Things aren't looking great for oxycodegol, a potential new pain drug that has been in Nektar Therapeutics' (NKTR) late-stage pipeline for a long time. The FDA will discuss the slow-acting opioid's benefits in light of its risks with a panel of independent experts on Jan. 14, 2020, and recently released briefing documents prepared for the advisory committee aren't too encouraging.
Chronic pain intense enough to limit life and work activities affects roughly 20 million adults in the U.S. and for many that pain originates in the lower back. While millions of Americans that rely on powerful opioids to manage their chronic lower back pain (CLBP) would like a better treatment option, the FDA doesn't appear convinced oxycodegol fits the bill.
Risks versus benefits
Oxycodegol's key selling point is a central nervous system absorption rate that's much slower than often abused opioid drugs. It's currently regulated by the DEA as a Schedule 2 controlled substance and the FDA doesn't think it belongs in a less restrictive setting. That's partly because the data submitted shows oxycodegol's oral abuse potential is comparable to oxycodone.

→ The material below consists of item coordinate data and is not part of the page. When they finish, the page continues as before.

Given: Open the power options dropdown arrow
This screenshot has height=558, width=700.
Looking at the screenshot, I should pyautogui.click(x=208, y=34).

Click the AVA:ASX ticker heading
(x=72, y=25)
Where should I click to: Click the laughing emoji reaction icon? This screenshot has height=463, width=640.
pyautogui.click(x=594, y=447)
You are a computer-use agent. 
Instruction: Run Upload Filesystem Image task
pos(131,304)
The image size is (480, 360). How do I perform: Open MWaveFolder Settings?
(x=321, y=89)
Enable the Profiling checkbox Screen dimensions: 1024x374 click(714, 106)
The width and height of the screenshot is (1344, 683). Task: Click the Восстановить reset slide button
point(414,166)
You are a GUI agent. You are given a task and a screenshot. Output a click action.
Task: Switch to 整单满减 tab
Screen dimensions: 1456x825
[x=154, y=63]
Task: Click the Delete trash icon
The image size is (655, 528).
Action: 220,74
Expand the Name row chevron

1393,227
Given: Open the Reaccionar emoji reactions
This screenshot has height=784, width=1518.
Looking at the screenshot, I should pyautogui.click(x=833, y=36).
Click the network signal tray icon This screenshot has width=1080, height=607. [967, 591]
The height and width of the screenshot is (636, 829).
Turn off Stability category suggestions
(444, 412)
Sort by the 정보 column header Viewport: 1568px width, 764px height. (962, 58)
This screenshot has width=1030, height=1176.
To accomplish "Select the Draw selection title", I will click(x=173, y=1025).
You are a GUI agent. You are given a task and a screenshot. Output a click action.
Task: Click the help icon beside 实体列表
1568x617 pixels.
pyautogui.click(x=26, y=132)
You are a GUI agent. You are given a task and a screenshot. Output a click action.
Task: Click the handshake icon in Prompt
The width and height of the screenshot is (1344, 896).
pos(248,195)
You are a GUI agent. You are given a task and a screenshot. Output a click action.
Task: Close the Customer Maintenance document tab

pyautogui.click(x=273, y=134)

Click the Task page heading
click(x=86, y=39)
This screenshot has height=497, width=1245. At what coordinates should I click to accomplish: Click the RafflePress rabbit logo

In the FDA's briefing document we also learned that the agency advised Nektar Therapeutics to present two successful studies that show oxycodegol's benefits outweigh its risks among the larger chronic pain population. Instead, Nektar's attempting to earn approval for the smaller population of people with CLBP based on one successful trial.
Once you add it all up, the odds of a positive advisory committee meeting for the pharmaceutical company are very slim. Don't be surprised if the panel members decide it's best if Nektar applies again with more convincing data from a second pivotal study.